Experimenting with multimodal LLMs to interpret graphs

In [9]:
import os
import sys
from dotenv import load_dotenv

## Add root directory to path
sys.path.append(os.path.abspath(os.path.join(os.getcwd(), "../")))

load_dotenv()
assert os.environ["LANGCHAIN_API_KEY"], "Please set the LANGCHAIN_API_KEY environment variable"
assert os.environ["OPENAI_API_KEY"], "Please set the OPENAI_API_KEY environment variable"

In [10]:
from langchain_core.messages import HumanMessage, SystemMessage
from langchain_openai import ChatOpenAI

openai_llm = ChatOpenAI(model="gpt-4o-mini", api_key=os.environ["OPENAI_API_KEY"])
DATA_DIR = "../../../data"
image_path = DATA_DIR + "/processed/anomaly_detection_sample.png"

In [11]:
import base64

with open(image_path, "rb") as image_file:
    image_data = base64.b64encode(image_file.read()).decode("utf-8")

In [12]:
message = HumanMessage(
    content=[
        {"type": "text", "text": "Describe the charts in this dashboard."},
        {
            "type": "image_url",
            "image_url": {"url": f"data:image/jpeg;base64,{image_data}"},
        },
    ],
)
response = openai_llm.invoke([message])
print(response.content)

The chart displays a scatter plot titled "Anomaly Detection in Financial Data Across Securities." Here's a breakdown of its components:

- **Axes**: 
  - The x-axis represents the "Price" of the securities, ranging from 0 to 500.
  - The y-axis represents the "Quantity," ranging from 0 to 20,000.

- **Data Points**: 
  - The plot features numerous colored dots, which indicate the quantities of different securities at various price levels.

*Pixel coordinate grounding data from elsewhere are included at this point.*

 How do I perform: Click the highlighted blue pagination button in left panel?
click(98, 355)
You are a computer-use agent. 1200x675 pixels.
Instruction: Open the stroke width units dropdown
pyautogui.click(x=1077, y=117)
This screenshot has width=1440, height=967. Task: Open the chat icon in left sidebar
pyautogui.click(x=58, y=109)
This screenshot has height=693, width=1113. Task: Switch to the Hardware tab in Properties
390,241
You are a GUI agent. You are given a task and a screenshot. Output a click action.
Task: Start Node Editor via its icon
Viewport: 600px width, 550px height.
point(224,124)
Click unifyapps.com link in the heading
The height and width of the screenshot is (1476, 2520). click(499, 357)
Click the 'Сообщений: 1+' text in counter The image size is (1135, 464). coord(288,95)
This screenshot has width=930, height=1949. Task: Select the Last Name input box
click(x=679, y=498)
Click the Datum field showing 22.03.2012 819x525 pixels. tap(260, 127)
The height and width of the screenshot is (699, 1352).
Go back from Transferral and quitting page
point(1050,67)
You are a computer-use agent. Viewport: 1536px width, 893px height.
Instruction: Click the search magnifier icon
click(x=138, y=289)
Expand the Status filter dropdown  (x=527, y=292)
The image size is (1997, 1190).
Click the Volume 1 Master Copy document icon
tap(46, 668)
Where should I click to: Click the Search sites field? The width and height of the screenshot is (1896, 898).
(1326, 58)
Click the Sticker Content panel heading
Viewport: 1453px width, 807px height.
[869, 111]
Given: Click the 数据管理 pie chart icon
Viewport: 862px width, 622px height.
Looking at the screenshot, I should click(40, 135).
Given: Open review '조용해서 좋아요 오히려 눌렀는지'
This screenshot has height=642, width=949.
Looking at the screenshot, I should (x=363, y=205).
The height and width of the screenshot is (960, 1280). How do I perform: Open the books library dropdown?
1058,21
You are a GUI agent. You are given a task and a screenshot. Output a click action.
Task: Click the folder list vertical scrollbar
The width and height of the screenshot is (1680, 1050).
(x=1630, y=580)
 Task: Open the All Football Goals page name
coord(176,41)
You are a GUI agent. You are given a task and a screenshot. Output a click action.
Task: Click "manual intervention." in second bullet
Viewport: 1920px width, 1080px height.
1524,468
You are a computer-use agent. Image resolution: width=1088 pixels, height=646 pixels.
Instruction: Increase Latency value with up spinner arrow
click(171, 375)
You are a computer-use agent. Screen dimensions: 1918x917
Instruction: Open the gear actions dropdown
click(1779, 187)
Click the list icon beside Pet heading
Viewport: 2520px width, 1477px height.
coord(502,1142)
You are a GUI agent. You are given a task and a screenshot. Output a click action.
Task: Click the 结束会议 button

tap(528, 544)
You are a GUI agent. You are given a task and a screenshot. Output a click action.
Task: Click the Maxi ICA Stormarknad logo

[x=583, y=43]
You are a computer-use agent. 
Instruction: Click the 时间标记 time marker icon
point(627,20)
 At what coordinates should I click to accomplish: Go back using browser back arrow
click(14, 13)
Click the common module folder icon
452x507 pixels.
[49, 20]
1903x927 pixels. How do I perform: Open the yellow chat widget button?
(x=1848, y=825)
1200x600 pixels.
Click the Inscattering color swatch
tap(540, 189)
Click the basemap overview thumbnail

The colors suggest that there are multiple categories or types of securities represented.

- **Anomalies**: 
  - Red 'X' markers highlight the anomalies in the data. These points are likely outliers that deviate significantly from the expected pattern of quantity based on price.

- **Legend**: 
  - There is a legend indicating that the red markers represent "Anomalies."

Overall, the chart visually emphasizes the distribution of financial data across different securities while specifically identifying anomalous data points that may warrant further inv

Add more details in the prompt

In [14]:
import prompts.dashboard_prompts as prompts

messages = [
    SystemMessage(content=prompts.system_prompt)
]

##TODO: Integrate anomalies and reasons
anomalies_and_reasons = {}
anomaly_prompt = prompts.anomaly_dash_prompt.format(anomalies_and_reasons=anomalies_and_reasons)

messages.append(
    HumanMessage(
        content=[
            {"type": "text", "text": anomaly_prompt},
            {
                "type": "image_url",
                "image_url": {"url": f"data:image/jpeg;base64,{image_data}"},
            },
        ],
    )
)

response = openai_llm.invoke(messages)
print(response.content)

### Chart Description: Anomaly Detection in Financial Data Across Securities

This scatter plot visualizes the results of an anomaly detection model applied to the institution's trading order data. Each point represents a unique trading order, plotted by its price on the x-axis and quantity on the y-axis. The red crosses highlight the flagged anomalies, indicating trades that deviate significantly from typical trading patterns.

Compliance officers can utilize this chart to quickly identify suspicious activities that may warrant further investigation. The distribution of orders across various price ranges, with clusters of flagged anomalies, provides insight into potentially irregular trading behavior. By focusing on these highlighted points, compliance teams can prioritize their review of specific trades that may pose risks to market integrity or compliance with regulatory standards.